Я считаю, что на темы взаимоотношения полов нужно начинать разговаривать с детьми в начале периода полового созревания. А в дошкольном возрасте стоит произвести идентификацию: это мальчики, это девочки.

– А если дошколёнок спрашивает: «Откуда берутся дети?»

– Ответить: «Из маминого животика». А как он там оказался, вы сможете объяснить на примере семечка, которое выросло. Обычно такой ответ малышей вполне удовлетворяет. Так что (смеётся. – Ред.) дорогу не обязательно показывать.

– В период пандемии престиж профессии врача поднялся. Но сегодня, мне кажется, произошёл откат, и мы вновь стали воспринимать медицину как сферу услуг…

– Это ужасно. Есть даже такое понятие, как пациентский экстремизм. Это когда пациент приходит и стучит кулаком: вы мне должны то-то и то-то. Причём благодаря широкому информационному полю сегодня все знают, что врачи должны делать и как. Но меня радует, что остаются и другие пациенты, которые благодарны не только за оказанную медицинскую помощь, но и за улыбку, поддержку, доброе отношение.

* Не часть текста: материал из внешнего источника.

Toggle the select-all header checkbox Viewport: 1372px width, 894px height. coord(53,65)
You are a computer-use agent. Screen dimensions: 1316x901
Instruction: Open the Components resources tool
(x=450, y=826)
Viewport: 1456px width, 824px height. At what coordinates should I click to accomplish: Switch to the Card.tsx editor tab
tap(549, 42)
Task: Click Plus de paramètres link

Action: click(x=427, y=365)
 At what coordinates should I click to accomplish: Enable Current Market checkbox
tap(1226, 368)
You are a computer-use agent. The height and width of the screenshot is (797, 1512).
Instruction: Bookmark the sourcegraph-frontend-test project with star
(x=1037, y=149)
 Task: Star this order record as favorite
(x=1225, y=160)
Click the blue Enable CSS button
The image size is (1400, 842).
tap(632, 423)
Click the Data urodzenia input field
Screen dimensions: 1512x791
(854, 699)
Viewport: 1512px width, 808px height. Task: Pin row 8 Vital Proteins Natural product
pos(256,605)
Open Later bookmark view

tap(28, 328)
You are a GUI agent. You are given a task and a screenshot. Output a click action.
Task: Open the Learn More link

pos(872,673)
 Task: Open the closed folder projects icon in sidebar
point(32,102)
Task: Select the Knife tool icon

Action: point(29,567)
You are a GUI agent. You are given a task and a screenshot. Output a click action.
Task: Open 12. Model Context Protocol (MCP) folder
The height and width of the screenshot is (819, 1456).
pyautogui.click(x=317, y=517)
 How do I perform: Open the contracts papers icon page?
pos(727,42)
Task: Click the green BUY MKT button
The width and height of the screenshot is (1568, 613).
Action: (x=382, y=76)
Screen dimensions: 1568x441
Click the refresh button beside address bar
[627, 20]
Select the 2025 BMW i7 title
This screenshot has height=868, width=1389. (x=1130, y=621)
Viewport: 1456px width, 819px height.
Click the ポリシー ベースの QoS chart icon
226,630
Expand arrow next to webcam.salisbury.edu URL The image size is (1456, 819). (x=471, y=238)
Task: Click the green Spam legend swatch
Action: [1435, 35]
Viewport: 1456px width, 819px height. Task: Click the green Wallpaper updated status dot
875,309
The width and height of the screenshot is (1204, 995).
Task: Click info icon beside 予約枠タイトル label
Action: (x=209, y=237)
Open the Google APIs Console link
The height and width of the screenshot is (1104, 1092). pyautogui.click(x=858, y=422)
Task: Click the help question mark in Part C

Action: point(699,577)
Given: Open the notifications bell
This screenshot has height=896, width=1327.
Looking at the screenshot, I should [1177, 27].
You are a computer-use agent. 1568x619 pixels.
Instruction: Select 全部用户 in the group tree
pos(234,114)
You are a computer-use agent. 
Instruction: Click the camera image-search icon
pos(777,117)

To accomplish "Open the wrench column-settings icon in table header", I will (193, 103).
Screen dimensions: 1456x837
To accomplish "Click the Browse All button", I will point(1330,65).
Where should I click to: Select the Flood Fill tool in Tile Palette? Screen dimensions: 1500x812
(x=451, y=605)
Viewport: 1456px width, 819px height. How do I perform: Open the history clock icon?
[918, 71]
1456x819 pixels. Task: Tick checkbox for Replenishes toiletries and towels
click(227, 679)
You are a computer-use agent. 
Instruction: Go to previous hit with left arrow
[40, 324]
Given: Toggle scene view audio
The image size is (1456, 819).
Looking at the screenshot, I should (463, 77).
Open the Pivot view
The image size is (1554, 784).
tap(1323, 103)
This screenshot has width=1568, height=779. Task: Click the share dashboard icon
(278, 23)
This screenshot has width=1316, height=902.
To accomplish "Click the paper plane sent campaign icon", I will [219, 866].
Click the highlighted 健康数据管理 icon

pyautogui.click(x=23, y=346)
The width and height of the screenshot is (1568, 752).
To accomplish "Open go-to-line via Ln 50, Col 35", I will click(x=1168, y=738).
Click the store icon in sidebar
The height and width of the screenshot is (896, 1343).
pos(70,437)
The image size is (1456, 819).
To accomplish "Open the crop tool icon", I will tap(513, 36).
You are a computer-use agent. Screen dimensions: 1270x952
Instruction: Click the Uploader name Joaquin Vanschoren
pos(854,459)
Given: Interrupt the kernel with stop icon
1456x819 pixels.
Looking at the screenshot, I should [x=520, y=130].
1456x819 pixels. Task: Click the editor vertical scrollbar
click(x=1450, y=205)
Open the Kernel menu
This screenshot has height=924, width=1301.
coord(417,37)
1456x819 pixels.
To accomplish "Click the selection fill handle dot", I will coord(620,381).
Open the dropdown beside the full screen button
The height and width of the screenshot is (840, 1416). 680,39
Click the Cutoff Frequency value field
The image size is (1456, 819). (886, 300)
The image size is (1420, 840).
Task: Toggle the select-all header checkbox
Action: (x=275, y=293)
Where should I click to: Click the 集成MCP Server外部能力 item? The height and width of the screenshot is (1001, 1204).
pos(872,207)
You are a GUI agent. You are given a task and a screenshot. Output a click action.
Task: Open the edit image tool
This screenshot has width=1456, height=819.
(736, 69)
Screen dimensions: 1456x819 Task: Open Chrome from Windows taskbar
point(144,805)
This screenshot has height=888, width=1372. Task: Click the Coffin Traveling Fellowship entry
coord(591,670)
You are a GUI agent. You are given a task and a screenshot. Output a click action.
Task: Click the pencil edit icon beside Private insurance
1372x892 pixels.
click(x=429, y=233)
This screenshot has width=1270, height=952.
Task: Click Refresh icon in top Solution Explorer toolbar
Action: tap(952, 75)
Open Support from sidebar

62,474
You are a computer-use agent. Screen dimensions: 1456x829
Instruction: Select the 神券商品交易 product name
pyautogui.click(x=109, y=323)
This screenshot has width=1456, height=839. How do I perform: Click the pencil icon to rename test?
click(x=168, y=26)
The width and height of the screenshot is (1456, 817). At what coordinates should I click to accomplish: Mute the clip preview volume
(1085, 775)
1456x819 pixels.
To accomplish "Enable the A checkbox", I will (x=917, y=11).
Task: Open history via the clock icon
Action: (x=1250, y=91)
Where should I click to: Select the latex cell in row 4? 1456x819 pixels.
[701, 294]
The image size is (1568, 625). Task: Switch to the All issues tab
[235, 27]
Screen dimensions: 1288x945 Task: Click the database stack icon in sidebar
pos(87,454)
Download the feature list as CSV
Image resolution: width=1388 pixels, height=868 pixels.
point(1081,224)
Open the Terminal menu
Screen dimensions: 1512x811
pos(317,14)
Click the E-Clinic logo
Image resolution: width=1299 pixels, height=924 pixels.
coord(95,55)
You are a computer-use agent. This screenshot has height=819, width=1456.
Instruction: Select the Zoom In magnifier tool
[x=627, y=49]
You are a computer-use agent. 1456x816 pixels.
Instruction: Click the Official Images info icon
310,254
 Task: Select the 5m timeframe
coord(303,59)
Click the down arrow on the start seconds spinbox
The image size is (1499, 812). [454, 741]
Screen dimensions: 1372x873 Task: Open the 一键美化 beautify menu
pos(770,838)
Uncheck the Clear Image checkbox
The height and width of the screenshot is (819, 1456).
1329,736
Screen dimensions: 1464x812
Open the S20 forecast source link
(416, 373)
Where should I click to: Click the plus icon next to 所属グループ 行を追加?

– То есть вы стараетесь обращать больше внимания на позитивные моменты?

– Конечно. Я уверен, что любой человек рано или поздно будет лучше, добрее, не может у него быть отрицательного развития. Просто, возможно, сейчас у него не самый хороший период в жизни. Зацикливание на негативе мешает работе. А так... столкнулся с ним, расстроился, обсудил с коллегами и забыл. Идёшь дальше работать. А улыбка женщины, ставшей мамой, крик появившегося на свет малыша скрашивают все отрицательные моменты. Мы и работаем для того, чтобы приносить пользу людям и получать от этого удовольствие.